We've been back in Florida for a mere three days, and already I'm teetering over the ledge of Overwhelmdom. I'm fighting to stay sane amidst the chaos, though, and finding help wherever it appears to me in my daily readings. This morning I read something which reminded me that keeping a gratitude list and finding daily life stuff to add each day is a priceless and peace inducing endeavor. My own gratitude journal has sat unattended on the kitchen bar for several days, just waiting for me to scrabble pen across page. I really need to start that back up again, because seeking blessing in each day helps me to reframe the events of every twenty four hours. It's a wonderful activity, and sometimes the craziness of life takes me away from it. I need to make a conscious decision to nudge myself back.

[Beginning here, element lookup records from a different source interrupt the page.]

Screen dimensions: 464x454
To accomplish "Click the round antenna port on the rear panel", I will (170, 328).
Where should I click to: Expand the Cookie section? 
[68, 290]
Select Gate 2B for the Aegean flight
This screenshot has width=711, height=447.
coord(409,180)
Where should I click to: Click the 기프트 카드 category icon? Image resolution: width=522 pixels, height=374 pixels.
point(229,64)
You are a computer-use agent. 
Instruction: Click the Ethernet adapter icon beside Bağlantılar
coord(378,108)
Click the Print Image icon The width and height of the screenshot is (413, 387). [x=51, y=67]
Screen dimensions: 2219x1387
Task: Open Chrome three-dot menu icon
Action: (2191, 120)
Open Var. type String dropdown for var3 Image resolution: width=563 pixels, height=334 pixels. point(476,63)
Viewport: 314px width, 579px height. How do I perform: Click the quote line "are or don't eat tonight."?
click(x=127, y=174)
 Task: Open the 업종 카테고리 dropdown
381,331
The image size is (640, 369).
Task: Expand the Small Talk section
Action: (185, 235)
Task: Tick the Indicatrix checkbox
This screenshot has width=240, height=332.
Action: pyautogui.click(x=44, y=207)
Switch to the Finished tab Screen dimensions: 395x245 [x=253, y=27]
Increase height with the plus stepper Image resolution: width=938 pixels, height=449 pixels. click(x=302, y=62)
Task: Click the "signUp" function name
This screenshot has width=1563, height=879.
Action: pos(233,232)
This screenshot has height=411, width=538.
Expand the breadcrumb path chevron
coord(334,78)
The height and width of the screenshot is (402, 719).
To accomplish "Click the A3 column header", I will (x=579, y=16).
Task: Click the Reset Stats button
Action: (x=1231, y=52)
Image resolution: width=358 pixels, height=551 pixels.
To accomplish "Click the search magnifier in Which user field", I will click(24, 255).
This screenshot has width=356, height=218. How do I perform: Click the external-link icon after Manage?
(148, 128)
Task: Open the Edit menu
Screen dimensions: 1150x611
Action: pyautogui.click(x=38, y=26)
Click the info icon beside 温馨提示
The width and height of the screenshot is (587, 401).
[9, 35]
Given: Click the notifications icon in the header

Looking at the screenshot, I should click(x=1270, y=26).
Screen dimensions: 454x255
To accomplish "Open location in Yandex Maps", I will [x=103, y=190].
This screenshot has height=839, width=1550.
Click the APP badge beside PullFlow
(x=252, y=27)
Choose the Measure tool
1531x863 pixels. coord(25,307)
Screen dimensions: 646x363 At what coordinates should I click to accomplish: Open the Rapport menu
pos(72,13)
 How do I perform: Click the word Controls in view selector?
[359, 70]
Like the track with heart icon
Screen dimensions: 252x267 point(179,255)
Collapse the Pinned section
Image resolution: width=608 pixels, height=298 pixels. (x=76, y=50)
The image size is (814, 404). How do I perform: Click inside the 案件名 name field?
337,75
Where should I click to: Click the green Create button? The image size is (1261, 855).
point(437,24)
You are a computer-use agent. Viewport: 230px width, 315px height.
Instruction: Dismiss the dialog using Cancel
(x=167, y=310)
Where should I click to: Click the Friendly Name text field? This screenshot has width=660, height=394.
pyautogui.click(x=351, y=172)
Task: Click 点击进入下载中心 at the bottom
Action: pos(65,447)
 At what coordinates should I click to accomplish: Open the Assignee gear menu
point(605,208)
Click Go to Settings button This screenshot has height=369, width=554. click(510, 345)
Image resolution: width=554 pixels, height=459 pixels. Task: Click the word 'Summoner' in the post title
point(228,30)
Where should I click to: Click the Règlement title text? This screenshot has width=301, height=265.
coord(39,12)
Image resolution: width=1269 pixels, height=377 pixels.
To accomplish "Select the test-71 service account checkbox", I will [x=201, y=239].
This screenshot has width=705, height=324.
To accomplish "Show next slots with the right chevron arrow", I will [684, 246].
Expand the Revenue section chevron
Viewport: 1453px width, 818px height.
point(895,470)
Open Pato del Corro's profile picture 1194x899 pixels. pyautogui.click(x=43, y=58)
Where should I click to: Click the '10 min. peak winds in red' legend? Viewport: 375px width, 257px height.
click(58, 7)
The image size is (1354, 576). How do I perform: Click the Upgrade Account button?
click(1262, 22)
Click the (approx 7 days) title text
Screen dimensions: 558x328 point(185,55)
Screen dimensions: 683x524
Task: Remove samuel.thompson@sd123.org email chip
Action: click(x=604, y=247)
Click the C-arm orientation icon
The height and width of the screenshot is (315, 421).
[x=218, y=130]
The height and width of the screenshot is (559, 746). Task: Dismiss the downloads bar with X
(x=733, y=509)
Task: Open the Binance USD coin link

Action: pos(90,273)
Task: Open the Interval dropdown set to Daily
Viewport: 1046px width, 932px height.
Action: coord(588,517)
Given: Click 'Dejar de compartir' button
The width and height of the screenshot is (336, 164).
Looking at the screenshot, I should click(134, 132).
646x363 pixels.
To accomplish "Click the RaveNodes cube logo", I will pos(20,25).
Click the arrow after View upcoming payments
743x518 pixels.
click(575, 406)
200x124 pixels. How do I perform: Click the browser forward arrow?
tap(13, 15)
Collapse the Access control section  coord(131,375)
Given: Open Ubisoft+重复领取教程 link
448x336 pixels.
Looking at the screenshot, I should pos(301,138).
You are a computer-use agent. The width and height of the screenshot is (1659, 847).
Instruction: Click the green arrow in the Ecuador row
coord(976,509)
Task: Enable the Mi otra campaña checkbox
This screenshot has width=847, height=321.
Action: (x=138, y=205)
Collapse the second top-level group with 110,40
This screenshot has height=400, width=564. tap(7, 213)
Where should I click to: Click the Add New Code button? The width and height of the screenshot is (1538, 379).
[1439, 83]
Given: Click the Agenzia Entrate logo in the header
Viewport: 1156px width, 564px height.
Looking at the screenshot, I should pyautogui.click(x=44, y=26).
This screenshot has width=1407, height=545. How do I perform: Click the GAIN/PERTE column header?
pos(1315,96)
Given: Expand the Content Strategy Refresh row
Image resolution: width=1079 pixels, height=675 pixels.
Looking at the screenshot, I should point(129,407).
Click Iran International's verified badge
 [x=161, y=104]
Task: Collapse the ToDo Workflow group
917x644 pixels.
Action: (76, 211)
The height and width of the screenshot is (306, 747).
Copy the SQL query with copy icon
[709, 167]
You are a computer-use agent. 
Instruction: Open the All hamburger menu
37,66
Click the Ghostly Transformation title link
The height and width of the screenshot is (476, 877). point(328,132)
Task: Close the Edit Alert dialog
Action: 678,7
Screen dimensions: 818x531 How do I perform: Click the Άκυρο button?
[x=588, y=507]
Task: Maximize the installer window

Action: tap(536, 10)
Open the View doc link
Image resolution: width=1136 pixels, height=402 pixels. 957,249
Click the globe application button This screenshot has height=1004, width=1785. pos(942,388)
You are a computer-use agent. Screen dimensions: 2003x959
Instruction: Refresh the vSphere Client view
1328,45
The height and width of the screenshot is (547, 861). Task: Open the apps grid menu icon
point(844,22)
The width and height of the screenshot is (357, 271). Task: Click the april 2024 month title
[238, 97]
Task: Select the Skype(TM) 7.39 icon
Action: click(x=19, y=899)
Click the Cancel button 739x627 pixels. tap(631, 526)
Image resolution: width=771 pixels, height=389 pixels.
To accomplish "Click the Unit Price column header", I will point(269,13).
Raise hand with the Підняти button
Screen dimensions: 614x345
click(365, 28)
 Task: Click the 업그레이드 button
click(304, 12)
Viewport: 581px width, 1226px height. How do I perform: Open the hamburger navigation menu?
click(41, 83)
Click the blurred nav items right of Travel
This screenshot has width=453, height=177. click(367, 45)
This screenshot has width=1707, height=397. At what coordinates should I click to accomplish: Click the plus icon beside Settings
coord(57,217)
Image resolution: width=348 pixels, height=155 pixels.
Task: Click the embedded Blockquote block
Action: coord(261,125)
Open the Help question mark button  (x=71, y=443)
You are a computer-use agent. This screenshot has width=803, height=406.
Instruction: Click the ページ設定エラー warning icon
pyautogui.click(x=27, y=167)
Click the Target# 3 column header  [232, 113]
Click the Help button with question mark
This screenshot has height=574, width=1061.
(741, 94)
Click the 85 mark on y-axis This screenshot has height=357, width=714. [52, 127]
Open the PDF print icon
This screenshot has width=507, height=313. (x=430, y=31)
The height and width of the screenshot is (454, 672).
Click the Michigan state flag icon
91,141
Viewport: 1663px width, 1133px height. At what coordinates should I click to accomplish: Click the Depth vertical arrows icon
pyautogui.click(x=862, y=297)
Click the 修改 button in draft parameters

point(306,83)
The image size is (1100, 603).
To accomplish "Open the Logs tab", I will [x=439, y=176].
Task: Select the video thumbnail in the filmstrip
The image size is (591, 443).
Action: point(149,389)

With fall fast approaching, the scent of Mabon is drifting through the air. I don't know if I'll make it to any of the community festivities, but I'm going to pull some books off the shelf and blow the dust off some recipes, crafts and such. I reconnected with my inner Goddess during my northward trip (funny how being home sometimes has the power to remind us of who we truly are), who gently reminded me to pay more attention to my outward Goddess as well. This lead to my daughter asking me why I pay attention to so many different spiritual traditions. I told her that I believe spiritual truths lay hidden in more than one place, that religions provide pathways to the Divine. Many will disagree, but I find myself troubled by the idea of only one group of people having the key to spirituality. It's been weighing on me, and I've missed my more rounded spiritual approach. I love honoring the different ancestral traditions which form the tapestry of my family. When I pull out one thread and discard it, the whole picture seems to turn grey and fall apart. I can't explain it, but time and again I've found this to be true.
And now, it's time to get rockin' and rollin' once again!!!! Homeschooling needs to happen, laundry must be attended to, artistic muses cry out for creativity, and I'm thankful for the blessing of having a high energy personality. Sometimes.